Data: 2007-04-18 19:04:49
Temat: Re: [ot] matczyne zale
Od: "Seremity (Wa-wa, Lodz)" <robotkowa_seremity@WYTNIJ_TOtlen.pl>
Pokaż wszystkie nagłówki
Dziunia napisał(a):
> Już
>> sobie wyobrażam, jak pani pielęgniarka podbiega do sali, z której dochodzi
>> alarm...
>
> Ha ha ha. jeszcze nie widziałam biegnącej na alarm pielęgniarki.
> To zazwyczaj jest tempo żółwia. Drewniaki jeszcze to ułatwiają.
>
Nie przesadzajcie z ta krytyka. Jak w kazdym zawodzie sa osoby, ktore
sie nadaja i takie, ktore nie.
A z tym bieganiem na alarm to jest jeszcze druga strona medalu:
1. Jak pacjeci dzwonia bez potrzeby to po ktoryms glupim dzwonku, do
nastepnego idzie sie juz o wiele wolniej.

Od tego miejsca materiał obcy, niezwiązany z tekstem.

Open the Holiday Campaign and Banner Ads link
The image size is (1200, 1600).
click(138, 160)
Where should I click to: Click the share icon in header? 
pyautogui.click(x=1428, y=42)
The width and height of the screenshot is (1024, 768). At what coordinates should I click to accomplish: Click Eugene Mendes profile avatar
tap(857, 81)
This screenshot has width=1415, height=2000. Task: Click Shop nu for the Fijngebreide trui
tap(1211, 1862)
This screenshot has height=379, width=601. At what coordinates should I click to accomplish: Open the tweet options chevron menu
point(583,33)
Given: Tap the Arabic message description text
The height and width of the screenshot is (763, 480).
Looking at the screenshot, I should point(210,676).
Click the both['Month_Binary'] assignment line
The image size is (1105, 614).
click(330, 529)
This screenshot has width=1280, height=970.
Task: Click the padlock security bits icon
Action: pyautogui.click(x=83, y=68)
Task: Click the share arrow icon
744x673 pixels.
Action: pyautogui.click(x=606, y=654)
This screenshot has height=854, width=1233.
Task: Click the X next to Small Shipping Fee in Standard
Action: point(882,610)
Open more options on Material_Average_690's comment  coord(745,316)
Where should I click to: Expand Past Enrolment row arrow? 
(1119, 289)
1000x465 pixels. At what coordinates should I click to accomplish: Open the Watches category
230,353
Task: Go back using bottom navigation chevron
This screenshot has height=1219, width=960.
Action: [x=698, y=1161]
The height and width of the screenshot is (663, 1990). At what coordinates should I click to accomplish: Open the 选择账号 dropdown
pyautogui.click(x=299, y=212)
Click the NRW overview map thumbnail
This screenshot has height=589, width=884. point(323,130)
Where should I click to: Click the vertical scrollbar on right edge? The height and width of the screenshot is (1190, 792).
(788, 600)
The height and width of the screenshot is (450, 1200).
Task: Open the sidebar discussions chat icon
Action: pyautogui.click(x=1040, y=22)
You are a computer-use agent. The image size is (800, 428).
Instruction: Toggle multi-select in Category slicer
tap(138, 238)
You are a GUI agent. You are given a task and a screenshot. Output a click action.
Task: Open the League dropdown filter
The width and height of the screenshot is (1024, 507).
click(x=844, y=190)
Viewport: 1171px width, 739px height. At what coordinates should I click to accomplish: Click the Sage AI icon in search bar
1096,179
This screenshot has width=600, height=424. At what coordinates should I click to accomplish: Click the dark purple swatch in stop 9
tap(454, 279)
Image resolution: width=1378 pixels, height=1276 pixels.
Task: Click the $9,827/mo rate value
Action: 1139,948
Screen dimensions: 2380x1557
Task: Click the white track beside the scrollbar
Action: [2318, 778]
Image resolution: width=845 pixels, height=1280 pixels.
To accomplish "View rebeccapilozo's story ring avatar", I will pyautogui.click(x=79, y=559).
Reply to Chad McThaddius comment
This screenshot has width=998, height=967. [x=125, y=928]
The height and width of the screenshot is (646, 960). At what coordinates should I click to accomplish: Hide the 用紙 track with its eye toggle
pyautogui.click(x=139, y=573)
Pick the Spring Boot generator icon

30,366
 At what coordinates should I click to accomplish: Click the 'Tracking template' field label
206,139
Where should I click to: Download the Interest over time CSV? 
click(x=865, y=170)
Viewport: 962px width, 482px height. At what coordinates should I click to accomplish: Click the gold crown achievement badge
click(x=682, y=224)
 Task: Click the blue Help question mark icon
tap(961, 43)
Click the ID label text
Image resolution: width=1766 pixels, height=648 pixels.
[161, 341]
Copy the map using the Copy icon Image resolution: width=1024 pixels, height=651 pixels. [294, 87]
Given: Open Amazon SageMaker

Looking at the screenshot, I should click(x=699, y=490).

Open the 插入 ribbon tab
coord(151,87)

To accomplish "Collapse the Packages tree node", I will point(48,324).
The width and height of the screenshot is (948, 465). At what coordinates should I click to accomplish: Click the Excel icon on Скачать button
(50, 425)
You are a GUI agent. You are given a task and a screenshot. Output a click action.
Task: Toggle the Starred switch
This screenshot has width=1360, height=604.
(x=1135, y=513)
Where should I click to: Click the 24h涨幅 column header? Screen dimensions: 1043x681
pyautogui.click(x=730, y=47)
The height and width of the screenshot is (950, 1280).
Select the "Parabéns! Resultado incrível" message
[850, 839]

2. Czasami moze jednak lepiej, zeby pielegniarka szybko szla a nie
biegla do pacjeta, bo
a. biegnac moze sie wywrocic (bo sliska podloga)
b. moze ona nie jest w stanie biec, bo ma 50 lat i astme i jakby
pobiegla to by sie nie nadawala potem do pomocy (a to nie jest tak, ze
moze sobie taka osoba pozwolic na nie pracowanie, a na
przekwalifikowanie sie jest juz troche za pozno)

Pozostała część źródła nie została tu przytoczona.